FlexText allows you to create rules for text file conversion templates for ETL mapping. When you open a text file in the FlexText interface, the file is displayed in two blocks. The root block represents the original file, while the operation block (to its right) displays the data of the file in real-time as you extract the data you need.
The result of every operation you make is visible in real-time, so you can immediately see if you’ve achieved the desired result.
Legacy text files may contain useful data in CSV (comma-separated values) or FLF (fixed length field) formats inside a more complex flat file. FlexText allows you to directly extract such data using the CSV and FLF operations. After applying Split and other operations, you can store remaining CSV- or FLF-formatted fields by configuring the field names, lengths, etc.
FlexText allows you to isolate the data you need to access by removing non-relevant text, characters, and whitespace using split commands. Each split presents your data in two new blocks: one that contains the data you have split out, and another displays the modified view of your converted file.

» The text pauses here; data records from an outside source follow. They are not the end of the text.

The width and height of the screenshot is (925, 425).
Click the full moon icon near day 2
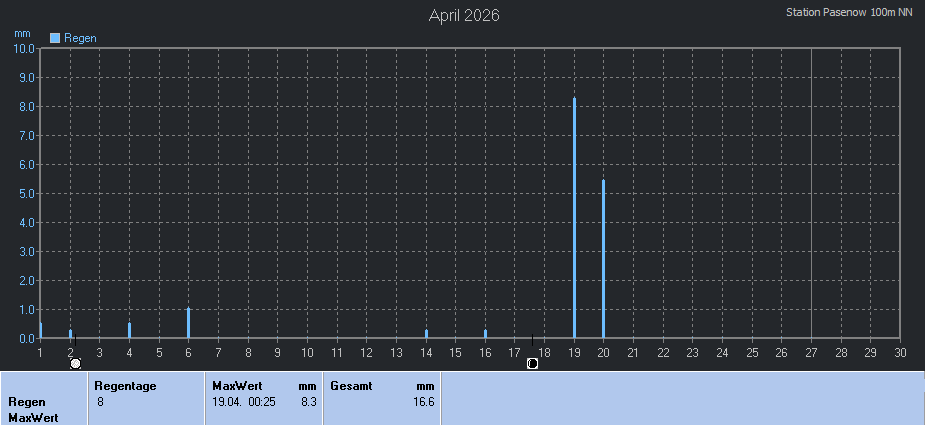[x=75, y=364]
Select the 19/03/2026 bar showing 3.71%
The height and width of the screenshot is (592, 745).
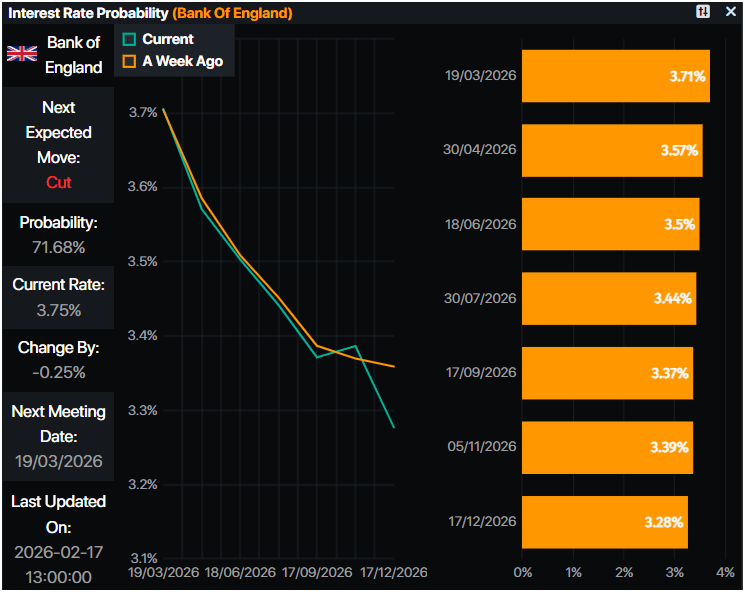[615, 76]
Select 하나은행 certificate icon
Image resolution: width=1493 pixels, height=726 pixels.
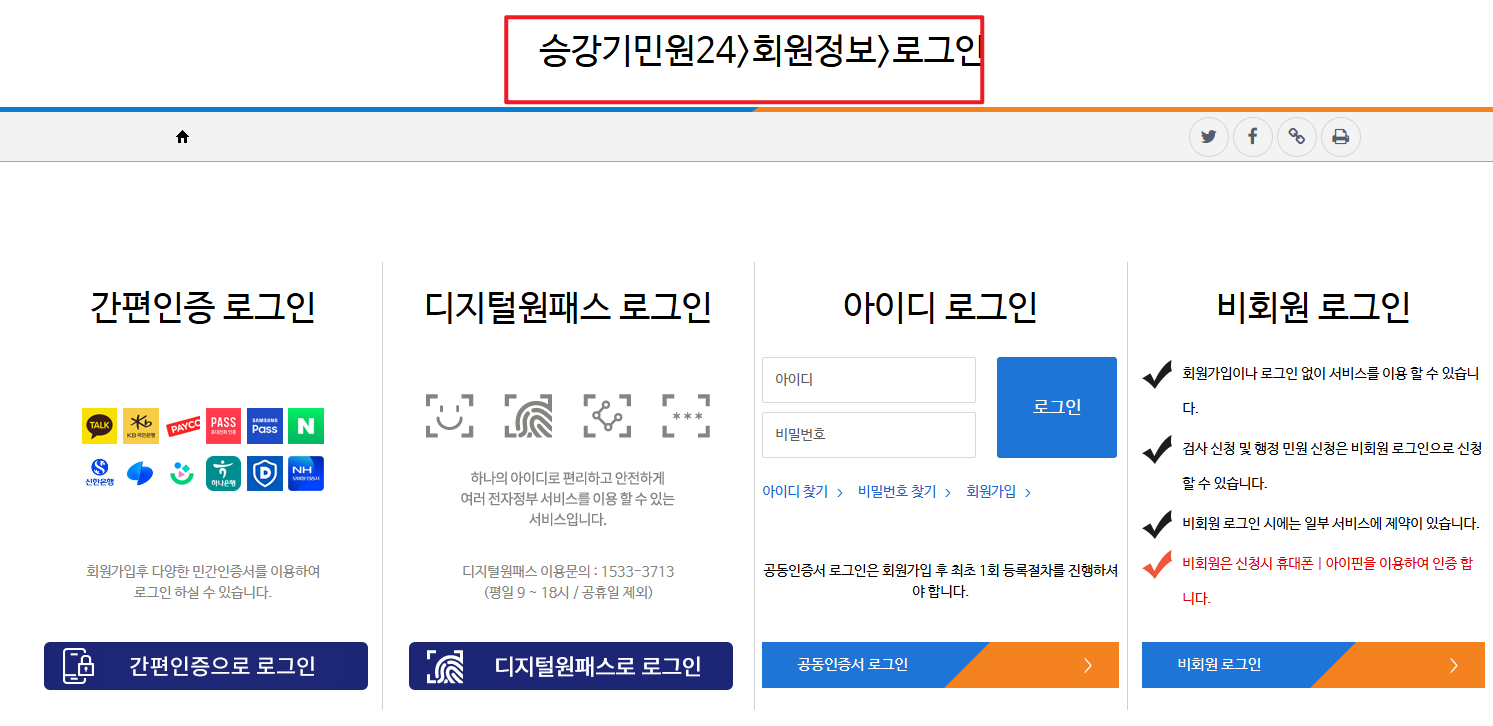tap(223, 473)
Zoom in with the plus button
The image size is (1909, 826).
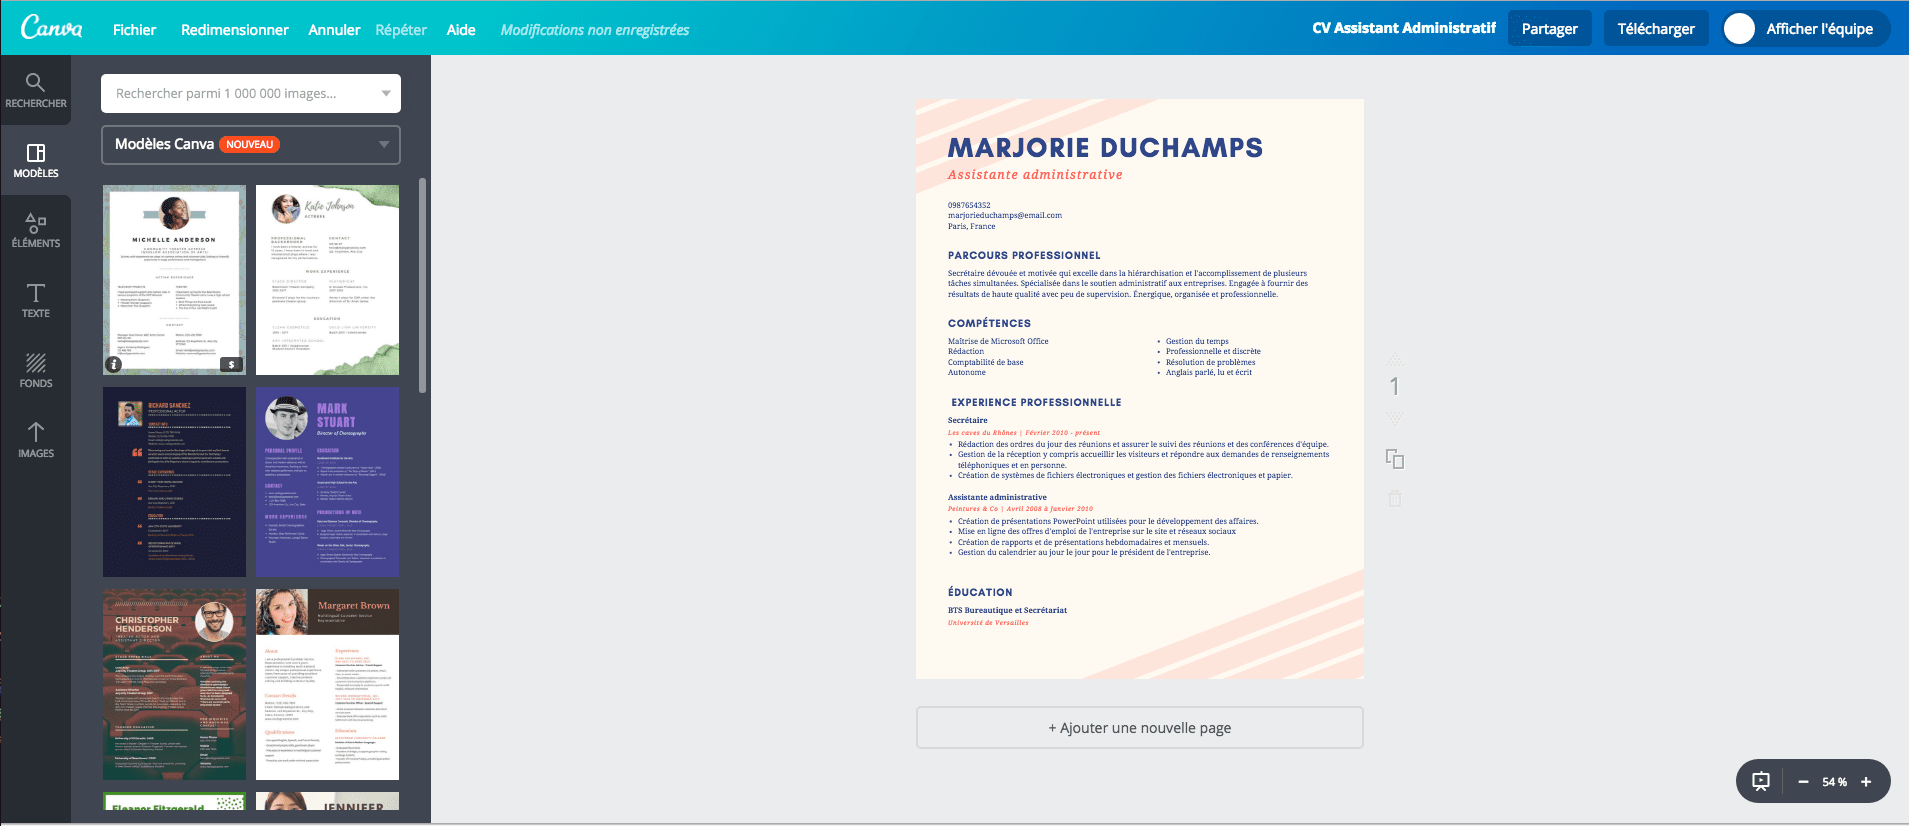click(x=1866, y=782)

You can immediately see the result of each operation you perform.
FlexText supports Node and Ignore operations for further flexibility in constructing the information tree. An Ignore operation marks a block of text as irrelevant for conversion purposes and instructs MapForce to ignore it. The Node operation creates a new node in the information tree in MapForce so that you can properly represent the hierarchical nature of your text data when needed.
The Switch operation allows you to define multiple conditions for a single block of text. Data in the text file is passed to the associated container for use in your MapForce conversion only if it meets a defined condition.
FlexText also supports for regular expressions. For instance, an input file could be a system-generated report with numbers and letter codes in the left margin that indicate record types where a sequence of any five digits followed “O” indicates the beginning of a new section for one office location.
Altova MapForce Server includes the built-in data transformation engine developed for MapForce and is greatly enhanced to operate in server environments. MapForce Server performs data transformations for any combination of XML, JSON, database, EDI, XBRL, flat file, Excel, Protobuf, and/or Web services using preprocessed and optimized data mappings stored in execution files based on data mappings defined in MapForce. MapForce Server takes data transformation to the next level with server capabilities including parallel processing and multi-threading, bulk SQL merge, cross-platform support, and more.
Preprocessing enables faster performance and reduced memory footprint for most data mappings. MapForce Server operates under the management of FlowForce Server, in a standalone configuration executed from a command line, or programmatically via an API.
After a MapForce ETL mapping is designed and tested, it can be executed by MapForce Server to automate business processes that require repetitive data transformations.
MapForce pre-processes and optimizes ETL data mappings, stores them in MapForce Server Execution files for command-line execution by MapForce Server, and uploads them for use in FlowForce Server jobs.
When MapForce Server operates under the management of FlowForce Server, data mappings are executed as FlowForce Server job steps, based on triggers defined as part of the FlowForce Server job. For example, a new XML instance document lands in a directory, which triggers a multi-step FlowForce Server job to first validate the file using RaptorXML+XBRL Server, then execute MapForce Server to extract certain data from the XML and insert it into an ETL repository database.